**PASSAGE FOURNI**
"""
Épistémologie des approches biographiques

10e édition du Séminaire du CERF

Fribourg, le vendredi 13 décembre 2019 de 9h00 à 12h15 / Salle LIP - C-01.109 (Regina Mundi)

 

Programme en version PDF

Les sciences de l’éducation sont confrontées à de nombreux défis méthodologiques parmi lesquels la complexité des situations étudiées et la prise en compte de la subjectivité des acteurs qui les vivent. De nombreuses démarches qualitatives envisagent la récolte et l’analyse de données sous l’angle particulier de ce paradigme interprétatif, et notamment l’analyse biographique parfois appelée « récit de vie » ou « histoire de vie ». Celle-ci tente en effet de relever ces défis en proposant des méthodes qui, dès leur origine, se sont construites sur une critique des méthodes quantitatives et du positivisme de certaines analyses statistiques (Bertaux, 1980, 1997). Ces méthodes empruntent à l’histoire et à la sociologie de l’école de Chicago (Peneff, 1990) pour mener « l’analyse d’un récit par un acteur sur des événements qu’il a vécus » (Wacheux, 1996 p. 127) sur la base d’un « discours (…) provoqué par le chercheur ».

Cette nouvelle édition du séminaire du CERF dédiée à l’épistémologie des approches biographiques a pour objectif de susciter des échanges sur ce courant méthodologique afin de comprendre les méthodes mises en oeuvre, leur intérêt pour les recherches en éducation et leurs limites. Il s’agit donc d’interroger la scientificité d’une approche qui s’inscrit dans un champ ethnosociologique avec une perspective diachronique.

 

Références

  • Bertaux, D. (1980). L’approche biographique, sa validité méthodologique, ses potentialités.Cahiers internationaux de sociologie, 69 (2), 198-225.
  • Bertaux, D. (1997). Paris , France :Armand Colin.
  • Wacheux, F. (1996). Méthodes Qualitatives et Recherche en Gestion. Paris, France : Economia.
"""
**INFORMATIONS FOURNIES**
"""
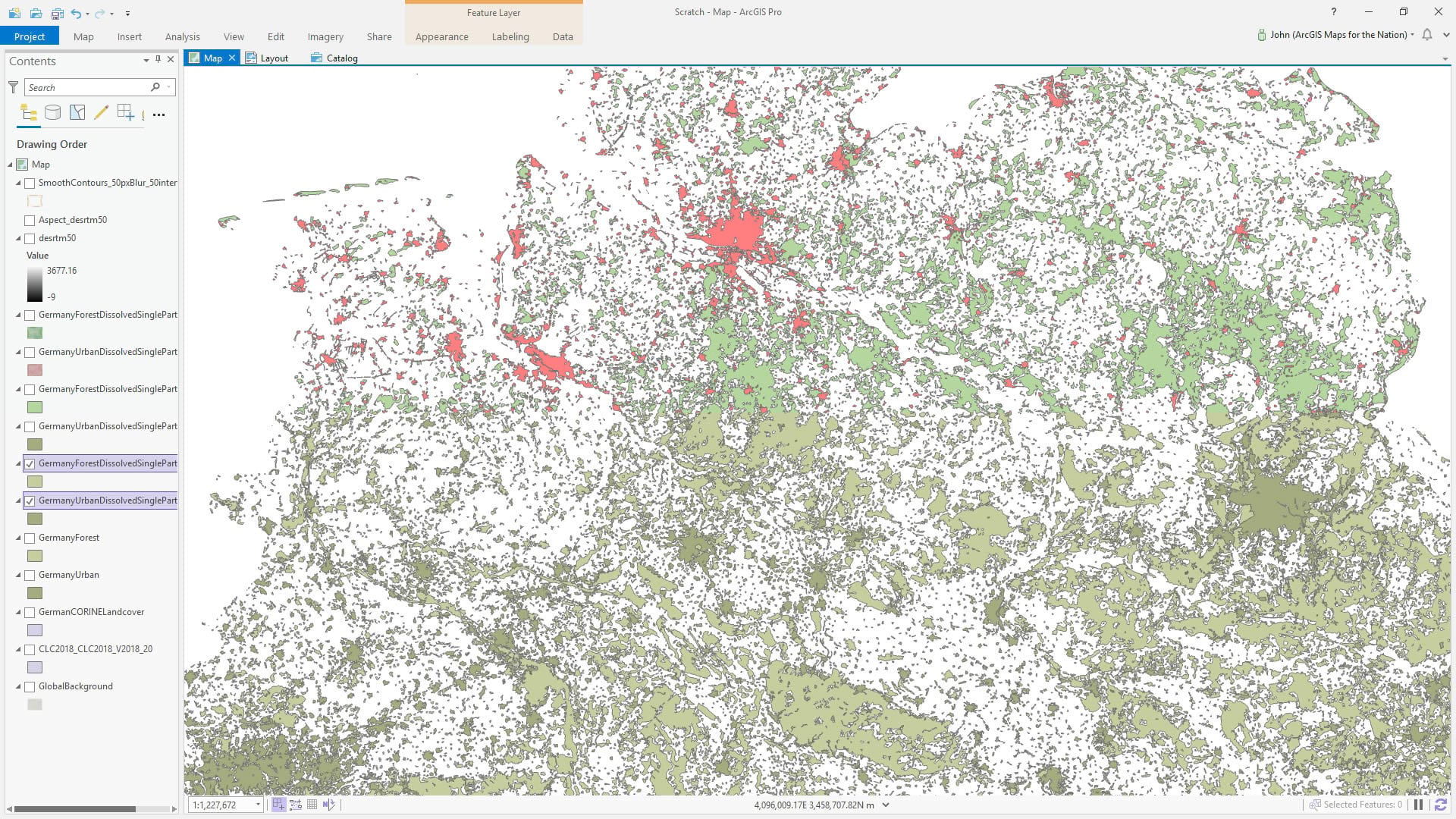
Task: Click the refresh map icon
Action: [x=1440, y=805]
"""
**TRAVAIL DEMANDÉ**
1. Recopiez le passage fourni en commençant par « Cette nouvelle édition » et en continuant jusqu'à « Paris , France :Armand Colin. », en substituant « mouvement méthodologique » à « courant méthodologique ».
2. D'après le passage fourni, où et quand se tient la 10e édition du séminaire ?
3. Dressez la liste de toutes les références (auteur et année) citées entre parenthèses dans le premier paragraphe du passage fourni.

**RÉSULTATS DES TÂCHES**
1.
Cette nouvelle édition du séminaire du CERF dédiée à l’épistémologie des approches biographiques a pour objectif de susciter des échanges sur ce mouvement méthodologique afin de comprendre les méthodes mises en oeuvre, leur intérêt pour les recherches en éducation et leurs limites. Il s’agit donc d’interroger la scientificité d’une approche qui s’inscrit dans un champ ethnosociologique avec une perspective diachronique.

 

Références

  • Bertaux, D. (1980). L’approche biographique, sa validité méthodologique, ses potentialités.Cahiers internationaux de sociologie, 69 (2), 198-225.
  • Bertaux, D. (1997). Paris , France :Armand Colin.

2. À Fribourg, le vendredi 13 décembre 2019 de 9h00 à 12h15, dans la salle LIP - C-01.109 (Regina Mundi).

3. Bertaux, 1980 ; Bertaux, 1997 ; Peneff, 1990 ; Wacheux, 1996